WORK TASK 1:
From the column on Mississippi House voting, copy word for word the stretch from "Many members have" through "of the chamber.".
WORK TASK 2:
In the column on Mississippi House voting, who said the rule would be enforced as it is written?
WORK TASK 3:
Write the next part of the column on Mississippi House voting, starting after its final sentence.

PAGE EXCERPT:

JACKSON – Some House members are struggling with the issue of when they can and cannot vote on legislation.
The Mississippi House has a rule that says a member must vote for himself or herself. Through the years, the leadership has left it up to each individual to honor that rule.
If a member is present, but steps out to see a constituent or take care of some other business right off the floor of the chamber, and a vote comes up and a deskmate votes for that person, normally that has been tolerated.
But it is near impossible for the speaker to know if a member is away from his desk to “powder his nose,” or whether the member is back at home taking care of some personal business.
Earlier this year, when there were protests that members who were not present were being voted, House Speaker Billy McCoy, D-Rienzi, said the rule would be enforced as it is written. That means no member should vote for another under any circumstance.
Most have abided by the rule. Some have not, but it is difficult for a journalist to keep up with which of the 122 members are in the chamber, so at this point I will not provide names.
Many members have found a way to get around the rule. They simply ask the membership at a later date to allow them to be recorded as voting on legislation where they are not recorded as voting. They do not mention that they missed voting because they were out of the chamber.
It is important to understand that the voting in the Mississippi House is different than for many other legislative bodies.
For instance, the Senate day starts with a roll call.
Most bills are then passed by the morning roll call, and those who do not want to vote for the legislation raise their hand and ask to be recorded as voting no. All others, if they answered the morning roll call, are recorded as voting for the legislation.

RECORD EXCERPTS:
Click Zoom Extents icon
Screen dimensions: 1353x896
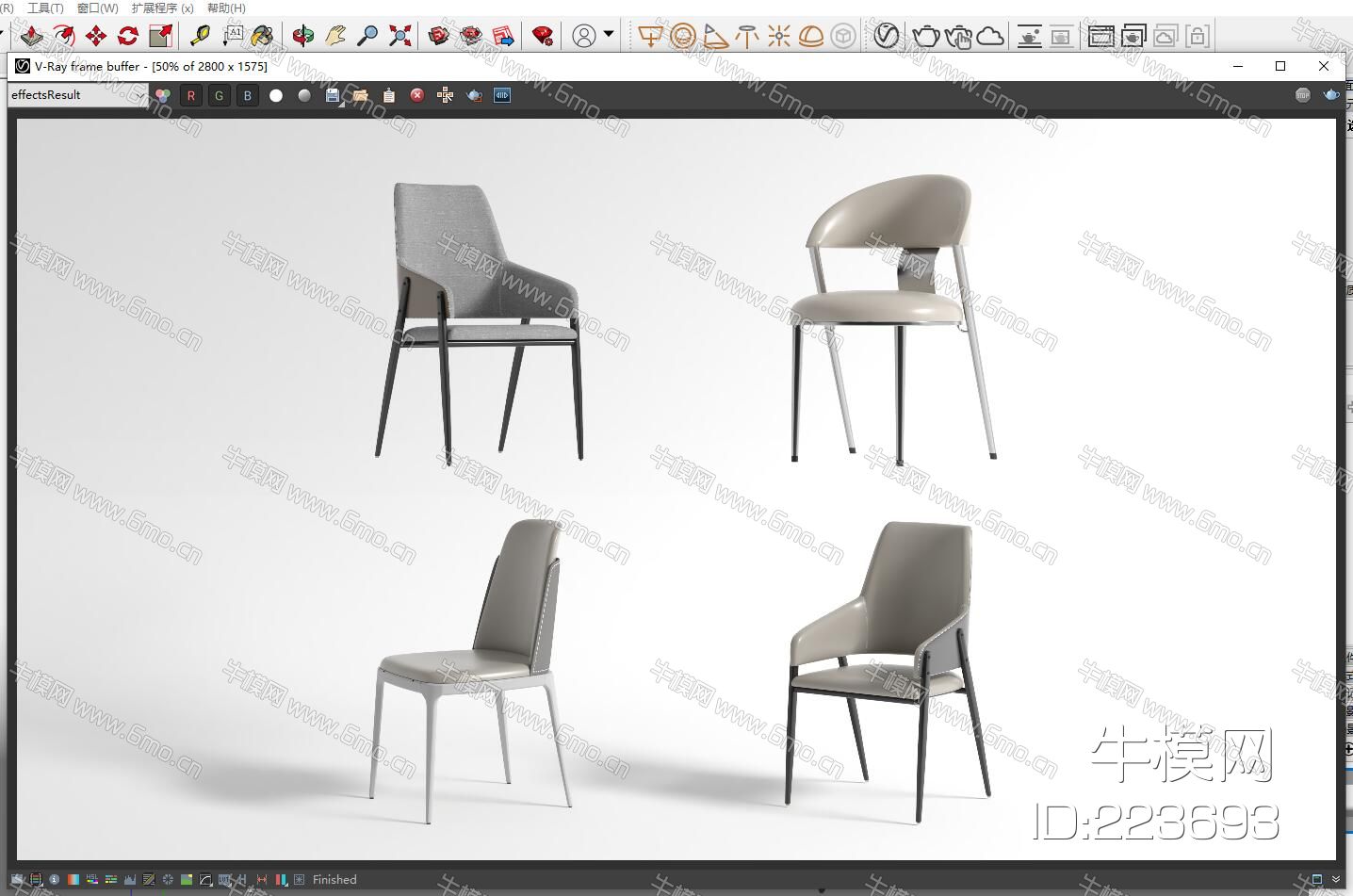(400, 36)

--

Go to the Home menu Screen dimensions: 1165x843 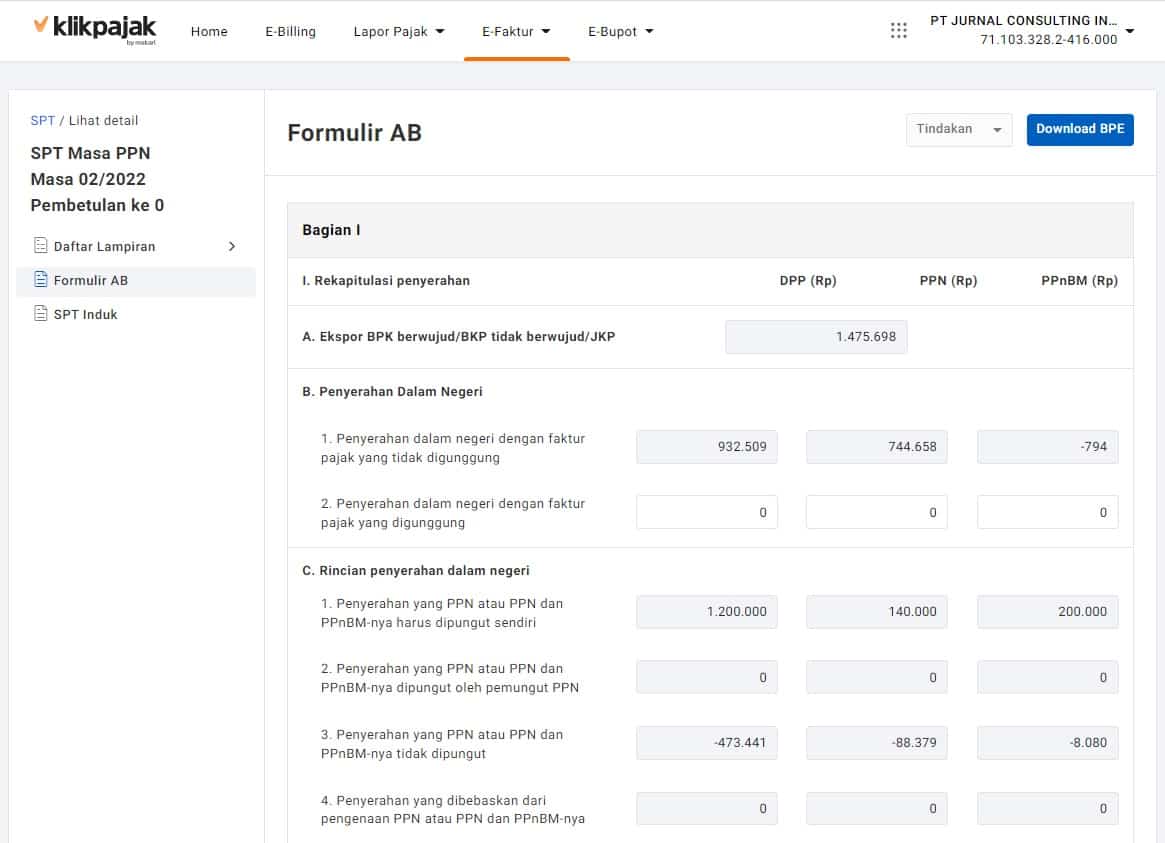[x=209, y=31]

YOUR RESPONSE 1:
Many members have found a way to get around the rule. They simply ask the membership at a later date to allow them to be recorded as voting on legislation where they are not recorded as voting. They do not mention that they missed voting because they were out of the chamber.

YOUR RESPONSE 2:
House Speaker Billy McCoy, D-Rienzi.

YOUR RESPONSE 3:
A senator could answer the morning roll call, and then never be on the floor for another vote; yet, he or she would be recorded as voting for all the legislation that came up that day.
And on the federal level, Congress normally allows voting to take place for an extended period of time to allow members to come from their offices and restrooms to vote.
In the Mississippi House, the bills are explained, debate, if any, is heard, and the voting machines are opened for a matter of seconds to allow members to vote.
It would not be unreasonable for the House to amend its rules to allow a deskmate to vote for a member if that person was in the Capitol, presumably working on other legislative issues, or perhaps in the clinic on the first floor getting some medicine for a headache. Granted, this place can give a person a headache.
It is a far different issue when the legislator is not in the Capitol, but back in the district or some other place. Then it seems reasonable to say that the member should not be voted.
Rep. George Flaggs, D-Vicksburg, said he plans to offer a proposal to amend the House rules to allow members to be voted if they are indeed in the Capitol.
That seems like a reasonable compromise.